RSS

Bersediakah Kamu Mewujudkan Mimpi Kecilku?

Kita duduk berhadapan, memegang kertas yang masih putih bersih. Bersepakat berdiam lima belas menit untuk menuliskan mimpi kita di waktu akan datang. Aku memberikan secarik kertas yang bertuliskan mimpiku setelah itu, demikian denganmu. 

Kubaca pelan coretan tanganmu. Impian sempurna versimu. Kamu menitinya pelan tapi pasti. Itu terbukti dari keadaanmu saat ini. Dan kamu membuat jarak untuk mencapai itu, perlahan. Kamu memilih tanah rantau sebagai muara dalam mimpimu. Sepertinya kamu berkeinginan membuat kehidupan di sana. Tanah rantau adalah batu loncatan untuk apa yang kamu cita-citakan kelak. Itu yang aku tangkap dari tulisanmu. Aku termenung masih memegang kertas darimu dan terlintas apa yang aku tulis tadi.

Aku ingin pulang. 

Itu adalah rangkuman dari seretentan poin mimpiku.
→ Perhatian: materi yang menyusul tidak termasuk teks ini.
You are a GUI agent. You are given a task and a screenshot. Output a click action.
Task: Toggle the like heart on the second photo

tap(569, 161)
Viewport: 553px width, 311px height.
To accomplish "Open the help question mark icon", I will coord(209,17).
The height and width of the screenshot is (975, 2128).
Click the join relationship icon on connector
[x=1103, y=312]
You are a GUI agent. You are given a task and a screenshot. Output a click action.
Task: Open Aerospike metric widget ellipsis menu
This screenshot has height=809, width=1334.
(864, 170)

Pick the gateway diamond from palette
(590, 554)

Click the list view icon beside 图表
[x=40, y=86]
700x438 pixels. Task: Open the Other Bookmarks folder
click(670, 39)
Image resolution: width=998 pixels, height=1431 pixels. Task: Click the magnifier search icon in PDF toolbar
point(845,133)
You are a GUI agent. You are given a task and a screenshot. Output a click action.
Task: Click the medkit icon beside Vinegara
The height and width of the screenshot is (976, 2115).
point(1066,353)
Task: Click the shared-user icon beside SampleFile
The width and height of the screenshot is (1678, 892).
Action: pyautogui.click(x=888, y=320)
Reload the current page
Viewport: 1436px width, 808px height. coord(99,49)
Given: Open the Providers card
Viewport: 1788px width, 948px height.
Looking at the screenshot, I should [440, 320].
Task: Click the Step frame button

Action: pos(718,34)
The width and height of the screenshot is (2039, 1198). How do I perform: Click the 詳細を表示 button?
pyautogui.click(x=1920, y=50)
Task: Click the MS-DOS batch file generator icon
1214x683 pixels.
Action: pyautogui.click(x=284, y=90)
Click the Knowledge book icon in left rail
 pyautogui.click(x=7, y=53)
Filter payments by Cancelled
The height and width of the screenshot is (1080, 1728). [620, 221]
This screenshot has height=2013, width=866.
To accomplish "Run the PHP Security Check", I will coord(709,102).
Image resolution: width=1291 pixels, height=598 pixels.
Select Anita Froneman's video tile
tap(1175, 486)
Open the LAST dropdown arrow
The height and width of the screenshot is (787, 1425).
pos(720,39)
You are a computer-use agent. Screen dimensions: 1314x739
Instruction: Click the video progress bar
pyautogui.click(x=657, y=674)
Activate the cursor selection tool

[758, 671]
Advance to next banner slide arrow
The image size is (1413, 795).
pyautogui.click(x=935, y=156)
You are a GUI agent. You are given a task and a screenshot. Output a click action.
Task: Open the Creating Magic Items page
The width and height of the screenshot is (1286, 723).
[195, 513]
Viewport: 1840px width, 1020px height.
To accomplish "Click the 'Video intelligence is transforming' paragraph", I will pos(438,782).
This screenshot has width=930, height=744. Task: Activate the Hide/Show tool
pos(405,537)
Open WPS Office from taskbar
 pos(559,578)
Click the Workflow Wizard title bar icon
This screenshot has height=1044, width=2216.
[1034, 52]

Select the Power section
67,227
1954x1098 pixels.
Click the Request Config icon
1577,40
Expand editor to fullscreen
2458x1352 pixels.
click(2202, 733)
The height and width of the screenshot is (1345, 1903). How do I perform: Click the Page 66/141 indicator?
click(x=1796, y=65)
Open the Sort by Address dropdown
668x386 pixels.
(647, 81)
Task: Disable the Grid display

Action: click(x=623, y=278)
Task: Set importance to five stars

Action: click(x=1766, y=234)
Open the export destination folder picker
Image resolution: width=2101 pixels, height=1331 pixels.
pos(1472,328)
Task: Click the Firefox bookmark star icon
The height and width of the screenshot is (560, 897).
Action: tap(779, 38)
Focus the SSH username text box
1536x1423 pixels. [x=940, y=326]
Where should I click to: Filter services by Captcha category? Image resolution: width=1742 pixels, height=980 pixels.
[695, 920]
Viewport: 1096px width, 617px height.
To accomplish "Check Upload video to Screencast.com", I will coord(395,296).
Jika kamu memakai tanah rantau sebagai batu loncatan, maka aku memakainya untuk pulang. Kamu tahu kenapa? Aku masih punya mimpi di sana. Hidupku berawal dari sana, sendirian. Aku tahu, mendampingimu adalah kewajibanku kelak. Tapi aku berhak kan memintamu untuk tinggal atas mimpiku ini? Aku hanya beranggapan jika kebahagiaan bisa dirasa bersamaan, kenapa tidak? Aku tidak ingin memilih, memilih kamu atau mereka. Karena kalian adalah bagian dari mimpiku juga. Mungkin terlalu kekanak-kanakan, tapi aku memang anak mereka yang ingin berterima kasih dengan cara berbakti dan aku harap kamu mengerti.


Mimpiku bagimu mungkin hanya setinggi ilalang, tak sepertimu yang tinggi menjulang. Kita berdua terdiam, membaca impian kita satu sama lain. Aku melihatmu masih tertunduk membaca kertas milikku. Alismu terangkat lambat laun dan kamu masih diam. Aku beradu dengan pikiranku. Mimpimu yang setinggi langit dan mimpiku yang sebatas ilalang, bisakah bertemu?